Compte-rendu de trois semaines agitées au coeur du Rajahstan.
D'un point de vue esthétique, il est presque impossible de dire que l'Inde soit un beau pays. Certes, les attractions ne manquent pas, mais il semble déplacé d'apprécier un tel endroit quand la misère étouffe le tout. L'Inde déroute, essentiellement, et c'est pour cela qu'elle séduit. Désordre, bruit et crasse jonchent les rues tandis que des hommes dorment à même le sol et que des animaux, parfois sauvages, vivent à côté. Pourtant très pauvre, parfois misérable (la traversée d'un des bidonvilles de Delhi est particulièrement éprouvante), ce pays a cependant pour règle de refuser la mendicité et le vol, y compris envers les riches touristes étrangers.

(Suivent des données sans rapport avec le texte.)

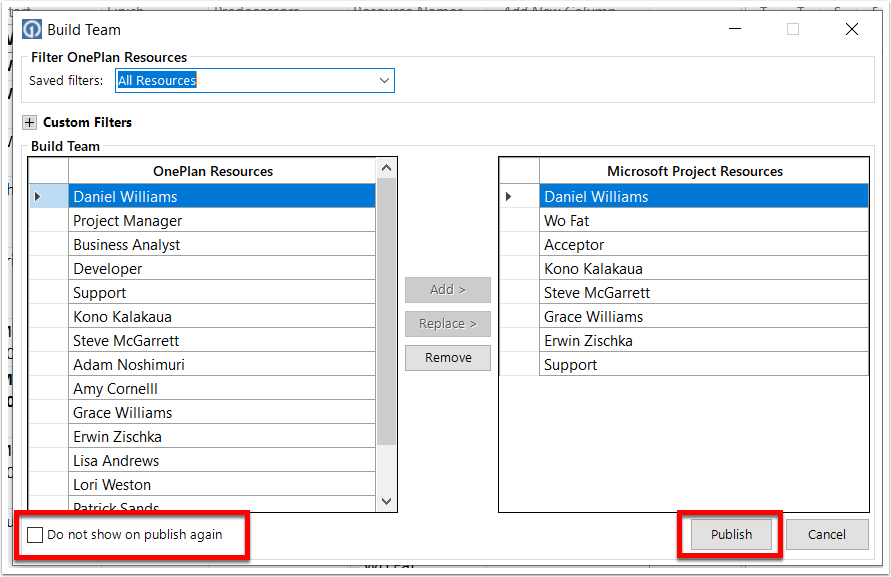Click the scrollbar up arrow on OnePlan Resources list

click(386, 167)
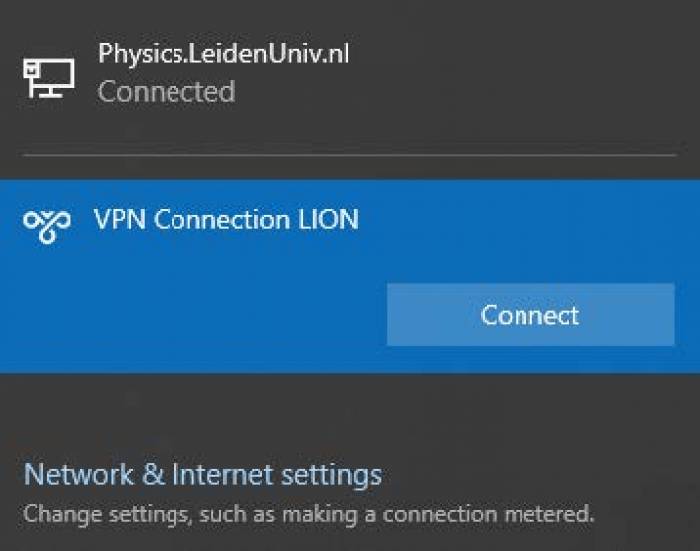The width and height of the screenshot is (700, 551).
Task: Connect to the LION VPN
Action: pyautogui.click(x=530, y=314)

Face à cette indigence générale, la société reste très sectionnée. Les castes, au nombre de 5, perdurent, malgré l'instauration récente de quotas dans le secteur public. Les traditions séculaires et le racisme "ethnique" sont également de mise. Les communautés religieuses minoritaires cohabitent tant bien que mal avec les Hindouistes (environ deux tiers de la population). L'Islam arrive second avec 200 millions de fidèles. A noter que les Sikhs, sous représentés et extrêmisés en France, forment ici une population bien intégrée et très commerçante.
Dans les zones frontalières, quelques conflits épars éclatent encore de nos jours, sous forme d'enlèvements et parfois même de massacres organisés, comme ce fut le cas au Bengale où un village entier a été brûlé en 1995 par des militants indépendantistes locaux, tuant 600 personnes.
Le fantôme de Bollywood
Société contrastée, donc, qui néglige encore l'importance et l'intégrité des femmes. Les mariages arrangés sont monnaie courante, et l'apparence physique féminine est très codifiée (cheveux longs, sari/tunique, etc) et, chose surprenante, les femmes n'ont pas le droit de danser en public. L'image libertaire, kitsch et féérique de Bollywood est donc largement fallacieuse, d'autant plus qu'il est rare de trouver une spectatrice dans les salles obscures.
En milieu rural, la gente féminine (y compris non musulmane) se couvre le visage en seule présence d'un homme. Et c'est à Bénarès, ville sacro-sainte, que le phénomène est vraiment saisissant: toutes les Musulmanes y portent l'abaya complète, triple voile noir qui ne laisse "respirer" que les yeux. Près de la frontière pakistanaise, une femme venant d'ouvrir un magasin de vêtements me racontait les insultes reçues "pour la simple raison qu'elle souhaitait acquérir plus d'indépendance", insultes accompagnées de la mise à sac de son échoppe.
L'éducation est un autre domaine crucial où le sexisme persiste. Souvent contraintes de participer aux travaux agricoles, les jeunes filles de la campagne sont souvent tenues de ne pas fréquenter les locaux scolaires, pourtant de plus en plus accessibles. Seul un tiers arrive jusqu'au lycée, l'analphabétisme guette le reste d'entre elles.
Un amour platonique
L'Inde possède un potentiel économique immense, encore peu exploité à grande échelle. En tant que pays du Tiers Monde, elle reste dans le besoin et dans l'urgence. Mais son développement doit rester alerte et prudent, au risque de s'imbiber d'une culture occidentale difficilement compatible avec ses traditions et structures de pensée antédiluviennes. Potentiellement jaloux de l'abondance et des consolations qu'offre les modèle capitaliste, ce gigantesque îlot d'histoire, encore méconnu des économistes comme des philosophes, risque autrement se consumer sans avoir pu s'adapter à ces transformations inévitables.
Mon exploration de ce monde incongru, aux ambitions aussi peu mystiques que prosélytes, a provoqué chez moi un déracinement insoupçonné et m'a donné l'opportunité rare de repenser en profondeur les grands mécanismes de nos sociétés contemporaines. Croissance, accumulation et développement inconditionnel deviennent autant de mots superflus et vides de sens.
Le contact que j'ai eu avec cette terre rendue à l'indépendance depuis seulement un demi siècle a créé, de par sa spontanéité et son étrangeté, un vrai choc des cultures, mais jamais un affrontement. J'ai développé avec l'Inde un amour platonique, pourtant défloré. Mais il reste difficile pour une jeune Occidentale, peau claire et cheveux ras, de s'intégrer à ce pays aux dimensions de continent. Pays mythique, pays mystique, l'Inde reste donc inépuisable, bien que fragile.